Collected data:
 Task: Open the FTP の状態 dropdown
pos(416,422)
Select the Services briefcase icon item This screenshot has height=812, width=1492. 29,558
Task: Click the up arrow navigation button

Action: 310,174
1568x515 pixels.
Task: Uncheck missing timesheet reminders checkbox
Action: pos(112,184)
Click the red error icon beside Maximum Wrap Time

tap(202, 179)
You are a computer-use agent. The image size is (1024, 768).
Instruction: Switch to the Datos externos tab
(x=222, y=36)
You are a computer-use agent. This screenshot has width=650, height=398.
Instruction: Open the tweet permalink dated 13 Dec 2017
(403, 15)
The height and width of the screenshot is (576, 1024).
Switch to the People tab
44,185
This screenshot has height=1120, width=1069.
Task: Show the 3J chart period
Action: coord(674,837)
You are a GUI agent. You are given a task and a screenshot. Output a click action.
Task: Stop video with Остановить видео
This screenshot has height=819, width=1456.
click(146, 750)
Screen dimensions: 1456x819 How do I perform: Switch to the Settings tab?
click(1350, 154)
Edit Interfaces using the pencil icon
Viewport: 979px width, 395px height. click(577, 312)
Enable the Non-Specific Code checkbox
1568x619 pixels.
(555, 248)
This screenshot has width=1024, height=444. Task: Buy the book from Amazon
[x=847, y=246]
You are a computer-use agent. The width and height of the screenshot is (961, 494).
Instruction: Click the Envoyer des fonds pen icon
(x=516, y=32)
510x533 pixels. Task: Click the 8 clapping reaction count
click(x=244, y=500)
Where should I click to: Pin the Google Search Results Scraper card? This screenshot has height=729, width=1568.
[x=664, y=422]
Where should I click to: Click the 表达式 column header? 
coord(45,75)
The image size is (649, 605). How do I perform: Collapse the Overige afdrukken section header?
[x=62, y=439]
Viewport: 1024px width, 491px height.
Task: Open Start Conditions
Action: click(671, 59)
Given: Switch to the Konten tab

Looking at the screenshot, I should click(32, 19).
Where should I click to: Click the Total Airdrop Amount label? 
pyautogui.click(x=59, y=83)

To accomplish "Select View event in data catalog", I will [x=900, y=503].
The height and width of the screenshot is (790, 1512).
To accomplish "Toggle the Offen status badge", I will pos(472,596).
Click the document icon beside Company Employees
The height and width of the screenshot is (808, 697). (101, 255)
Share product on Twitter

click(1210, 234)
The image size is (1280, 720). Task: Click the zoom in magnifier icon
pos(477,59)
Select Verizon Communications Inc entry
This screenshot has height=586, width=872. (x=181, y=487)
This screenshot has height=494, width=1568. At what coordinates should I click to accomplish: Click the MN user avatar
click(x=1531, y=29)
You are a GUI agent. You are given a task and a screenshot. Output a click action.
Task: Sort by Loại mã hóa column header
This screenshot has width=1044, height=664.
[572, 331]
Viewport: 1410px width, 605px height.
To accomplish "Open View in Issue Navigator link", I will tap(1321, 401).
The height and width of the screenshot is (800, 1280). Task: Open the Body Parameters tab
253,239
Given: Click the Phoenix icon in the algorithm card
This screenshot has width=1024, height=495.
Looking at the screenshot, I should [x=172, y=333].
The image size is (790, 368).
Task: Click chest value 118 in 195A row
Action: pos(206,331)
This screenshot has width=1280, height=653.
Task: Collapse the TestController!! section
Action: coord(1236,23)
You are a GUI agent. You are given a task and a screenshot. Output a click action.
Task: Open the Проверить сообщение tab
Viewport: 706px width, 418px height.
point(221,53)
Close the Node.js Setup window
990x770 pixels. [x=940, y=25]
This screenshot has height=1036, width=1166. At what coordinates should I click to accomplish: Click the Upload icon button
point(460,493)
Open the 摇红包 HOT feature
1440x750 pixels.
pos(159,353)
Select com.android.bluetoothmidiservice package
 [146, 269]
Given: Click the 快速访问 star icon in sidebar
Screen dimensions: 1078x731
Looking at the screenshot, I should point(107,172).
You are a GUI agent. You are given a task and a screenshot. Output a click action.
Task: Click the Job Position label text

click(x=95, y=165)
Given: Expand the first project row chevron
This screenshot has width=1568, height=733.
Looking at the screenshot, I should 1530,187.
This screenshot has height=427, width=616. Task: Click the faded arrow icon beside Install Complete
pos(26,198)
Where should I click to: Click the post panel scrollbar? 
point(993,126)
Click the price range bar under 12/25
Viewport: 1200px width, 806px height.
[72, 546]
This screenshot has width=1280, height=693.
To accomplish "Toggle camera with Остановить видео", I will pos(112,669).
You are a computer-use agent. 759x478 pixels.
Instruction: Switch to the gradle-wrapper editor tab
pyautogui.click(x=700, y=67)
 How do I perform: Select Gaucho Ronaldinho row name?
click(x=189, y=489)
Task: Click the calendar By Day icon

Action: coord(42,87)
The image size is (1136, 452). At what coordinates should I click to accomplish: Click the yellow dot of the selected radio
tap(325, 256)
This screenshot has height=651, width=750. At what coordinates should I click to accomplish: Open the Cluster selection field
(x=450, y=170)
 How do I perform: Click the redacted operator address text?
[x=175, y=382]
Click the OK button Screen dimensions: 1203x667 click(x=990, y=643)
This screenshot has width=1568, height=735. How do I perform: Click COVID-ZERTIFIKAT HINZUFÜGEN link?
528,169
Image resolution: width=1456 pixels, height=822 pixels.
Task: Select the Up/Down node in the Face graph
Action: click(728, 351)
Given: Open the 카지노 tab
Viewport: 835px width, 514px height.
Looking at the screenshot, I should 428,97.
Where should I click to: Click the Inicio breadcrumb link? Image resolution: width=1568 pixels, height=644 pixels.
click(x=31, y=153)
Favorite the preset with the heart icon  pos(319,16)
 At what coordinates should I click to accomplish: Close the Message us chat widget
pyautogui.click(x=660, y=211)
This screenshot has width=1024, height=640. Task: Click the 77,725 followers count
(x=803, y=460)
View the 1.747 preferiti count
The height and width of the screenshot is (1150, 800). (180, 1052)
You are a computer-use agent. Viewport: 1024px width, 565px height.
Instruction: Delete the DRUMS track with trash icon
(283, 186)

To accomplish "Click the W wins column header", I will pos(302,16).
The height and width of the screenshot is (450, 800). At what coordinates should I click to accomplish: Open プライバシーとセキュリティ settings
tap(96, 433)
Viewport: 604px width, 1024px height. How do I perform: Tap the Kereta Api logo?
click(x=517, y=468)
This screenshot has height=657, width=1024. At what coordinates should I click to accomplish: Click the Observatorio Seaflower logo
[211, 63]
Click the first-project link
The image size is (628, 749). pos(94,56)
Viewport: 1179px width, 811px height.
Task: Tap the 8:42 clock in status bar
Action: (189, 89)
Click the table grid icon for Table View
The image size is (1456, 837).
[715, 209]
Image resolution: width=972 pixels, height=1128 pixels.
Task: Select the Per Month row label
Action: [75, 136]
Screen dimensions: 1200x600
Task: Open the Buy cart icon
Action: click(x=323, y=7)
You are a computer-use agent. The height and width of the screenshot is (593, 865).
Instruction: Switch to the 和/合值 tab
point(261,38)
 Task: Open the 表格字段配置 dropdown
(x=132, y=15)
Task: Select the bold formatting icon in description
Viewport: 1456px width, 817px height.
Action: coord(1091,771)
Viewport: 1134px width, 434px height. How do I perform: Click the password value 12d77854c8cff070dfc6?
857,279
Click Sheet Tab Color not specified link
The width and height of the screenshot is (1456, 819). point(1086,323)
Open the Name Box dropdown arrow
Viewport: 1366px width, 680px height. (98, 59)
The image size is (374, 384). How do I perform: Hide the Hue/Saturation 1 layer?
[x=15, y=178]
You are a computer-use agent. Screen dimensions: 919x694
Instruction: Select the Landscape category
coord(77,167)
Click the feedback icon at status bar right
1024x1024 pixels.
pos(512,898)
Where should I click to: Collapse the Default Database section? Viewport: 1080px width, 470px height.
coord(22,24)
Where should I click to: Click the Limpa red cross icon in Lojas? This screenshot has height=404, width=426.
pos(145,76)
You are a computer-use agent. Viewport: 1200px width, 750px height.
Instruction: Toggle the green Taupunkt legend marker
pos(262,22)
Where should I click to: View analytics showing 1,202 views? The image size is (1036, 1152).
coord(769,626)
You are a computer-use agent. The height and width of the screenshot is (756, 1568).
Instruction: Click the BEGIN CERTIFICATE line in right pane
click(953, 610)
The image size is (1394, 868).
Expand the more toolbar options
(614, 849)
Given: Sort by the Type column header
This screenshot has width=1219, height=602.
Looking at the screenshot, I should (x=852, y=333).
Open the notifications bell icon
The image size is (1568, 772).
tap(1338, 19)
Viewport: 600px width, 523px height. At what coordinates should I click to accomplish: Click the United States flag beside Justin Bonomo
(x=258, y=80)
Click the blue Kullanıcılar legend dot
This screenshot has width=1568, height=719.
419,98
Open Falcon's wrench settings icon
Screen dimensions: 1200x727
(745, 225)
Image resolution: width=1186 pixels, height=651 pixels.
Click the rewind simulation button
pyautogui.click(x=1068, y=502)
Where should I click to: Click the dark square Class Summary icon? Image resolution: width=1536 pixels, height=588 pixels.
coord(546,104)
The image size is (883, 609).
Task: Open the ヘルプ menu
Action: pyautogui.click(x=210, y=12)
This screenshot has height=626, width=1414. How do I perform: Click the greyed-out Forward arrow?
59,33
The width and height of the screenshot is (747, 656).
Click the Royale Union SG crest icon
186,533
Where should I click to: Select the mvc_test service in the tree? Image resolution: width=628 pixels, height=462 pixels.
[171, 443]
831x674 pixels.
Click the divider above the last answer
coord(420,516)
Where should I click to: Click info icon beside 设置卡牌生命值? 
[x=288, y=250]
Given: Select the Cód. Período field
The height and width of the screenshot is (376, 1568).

**ABOUT THIS EXERCISE:**
Search the entries for the string "Sort" and return each line where it turns up.

**SOLUTION TO THIS EXERCISE:**
Task: Sort by Loại mã hóa column header
Given: Sort by the Type column header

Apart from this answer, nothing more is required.